From Goodreads: The daughter of rich but neglectful parents, Terisa Morgan lives alone in a New York City apartment, a young woman who has grown to doubt her own existence. Surrounded by the flat reassurance of mirrors, she leads an unfulfilled life—until the night a strange man named Geraden comes crashing through one of her mirrors, on a quest to find a champion to save his kingdom of Mordant from a pervasive evil that threatens the land. Terisa is no champion. She wields neither magic nor power. And yet, much to her own surprise, when Geraden begs her to come back with him, she agrees.

Now, in a culture where women are little more than the playthings of powerful men, in a castle honeycombed with secret passages and clever traps, in a kingdom threatened from without and within by enemies able to appear and vanish out of thin air, Terisa must become more than the pale reflection of a person. For the way back to Earth is closed to her. And the enemies of Mordant will stop at nothing to see her dead.

Source: Bought

My Review
I am reviewing these two books together because they are essentially one book divided into two (probably because of the length). The story doesn't end in the first and continues directly into the next book.

I have had a long love-hate relationship with this series. There were a lot of things that I didn't like. One: the main character, Terisa, is very hard to like because she has many problems such as lack of self confidence (an understatement) and it is important for me to have the main female likable. Two: the first book is extremely slow. I think all 642 pages span like 5-7 days. I actually almost quit near the end; I started another book I had lined up but I couldn't do it. I kept wondering what was happening to the characters in this book (even Teresa) and so I had to continue on. I wasn't disappointed.

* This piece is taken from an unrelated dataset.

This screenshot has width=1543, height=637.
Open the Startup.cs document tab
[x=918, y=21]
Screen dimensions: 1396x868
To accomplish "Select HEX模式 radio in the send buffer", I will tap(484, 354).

Donaldson is a gifted writer. He injected emotion and life into his characters to the point you believed they were real, even if they were unlikeable. He's not afraid to make characters less than perfect and neither to make them as lovable as they can be. This is the main reason I came away from this series happy; characters are so well developed they make your heart flutter or your skin crawl. The story is unique with a fun magic system: the use of mirrors to move through worlds or to bring things out of them. It's very clever and evolves with the story as you go.

One of the highlights of the series is the romance between Terisa and Geraden. It is portrayed so well and so touching. Geraden is extremely likable and the way they evolve together is realistic yet still romantic. It is intriguing the way he comes to her and brings her to his world; it reads like a fairy tale.

Rating: 8.5
I would recommend this series to anyone who likes fantasy about good vs. evil, a good magic system, a great writer, but one who also has a lot of patience. Even if you hate Teresa sometimes, there are other strong women in this book, and you'll want to find out if Terisa finds herself by the end of the series.